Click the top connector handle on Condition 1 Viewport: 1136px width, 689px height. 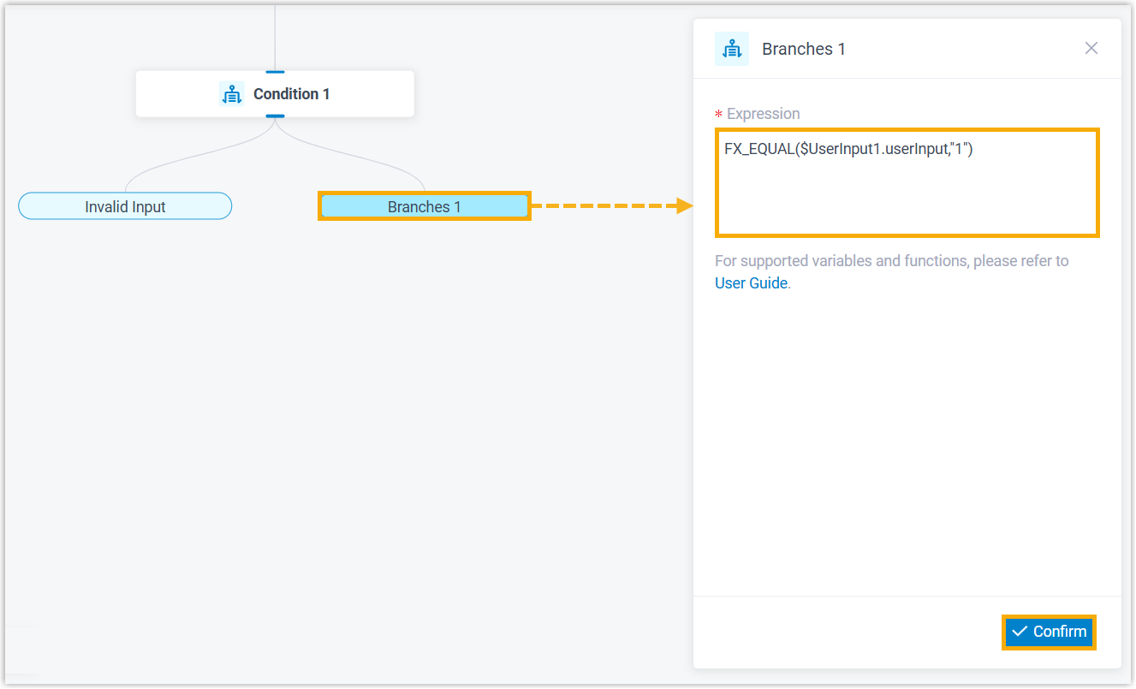pyautogui.click(x=275, y=72)
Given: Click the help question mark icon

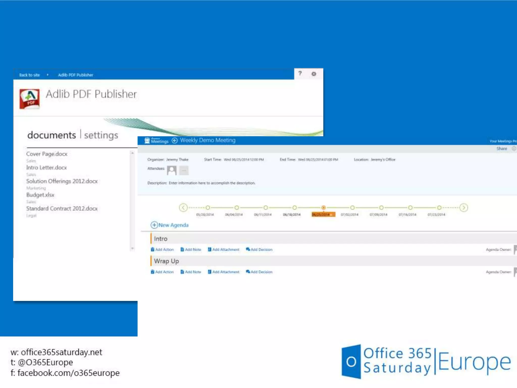Looking at the screenshot, I should (x=300, y=73).
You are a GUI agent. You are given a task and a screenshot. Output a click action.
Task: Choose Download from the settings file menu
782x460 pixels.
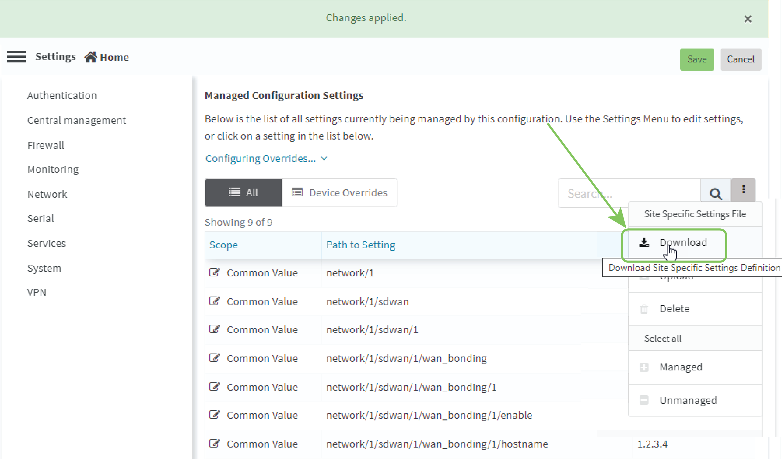(683, 242)
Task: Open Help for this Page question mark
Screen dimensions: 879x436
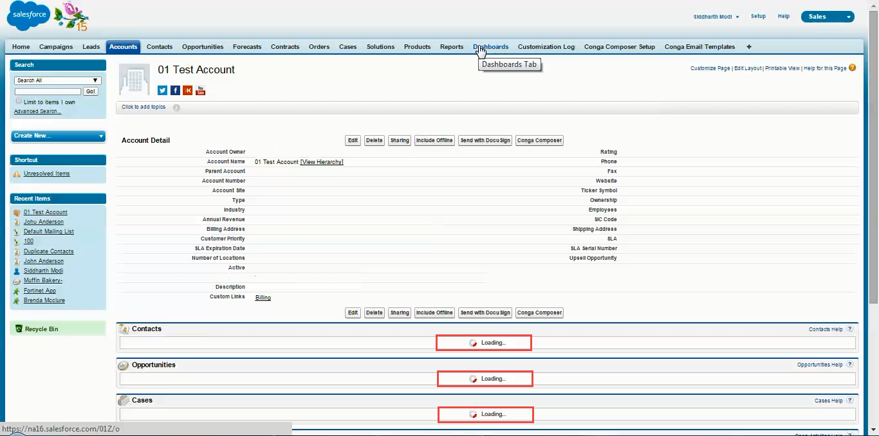Action: click(852, 68)
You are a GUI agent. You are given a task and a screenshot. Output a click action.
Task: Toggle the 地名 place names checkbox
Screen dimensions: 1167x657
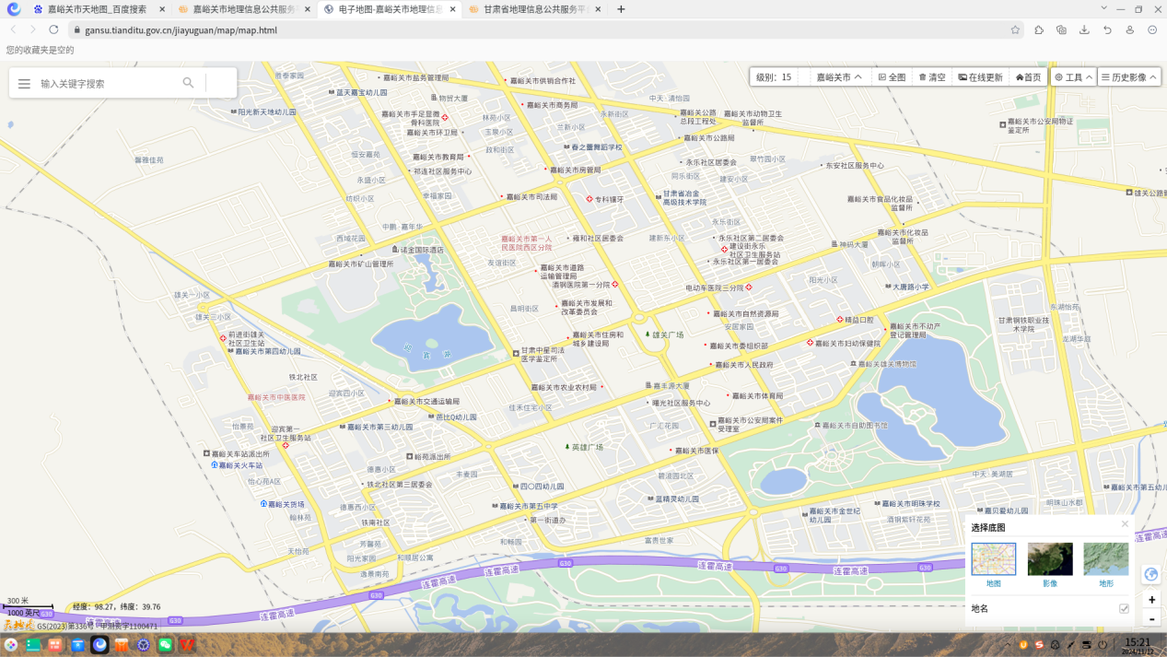[x=1124, y=609]
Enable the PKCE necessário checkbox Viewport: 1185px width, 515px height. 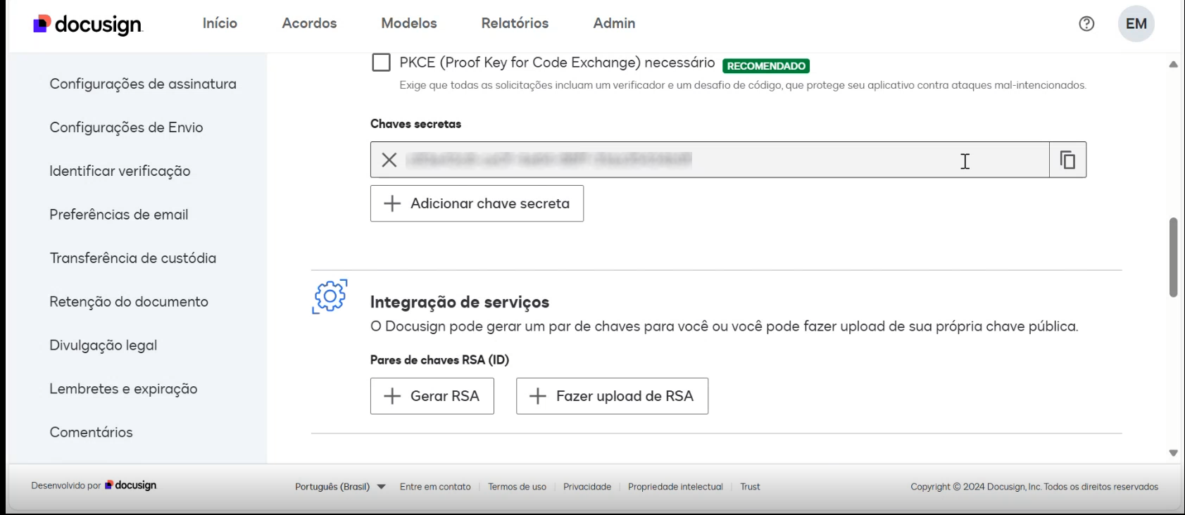tap(381, 63)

Task prompt:
Turn the lines of the entries from the one containing "Task: Open Help for this Page question mark" through the one containing "Action: click(852, 68)" into a numbered list, skipping any blank lines. Leave the pictures out.

Result for this task:
1. Task: Open Help for this Page question mark
2. Screen dimensions: 879x436
3. Action: click(852, 68)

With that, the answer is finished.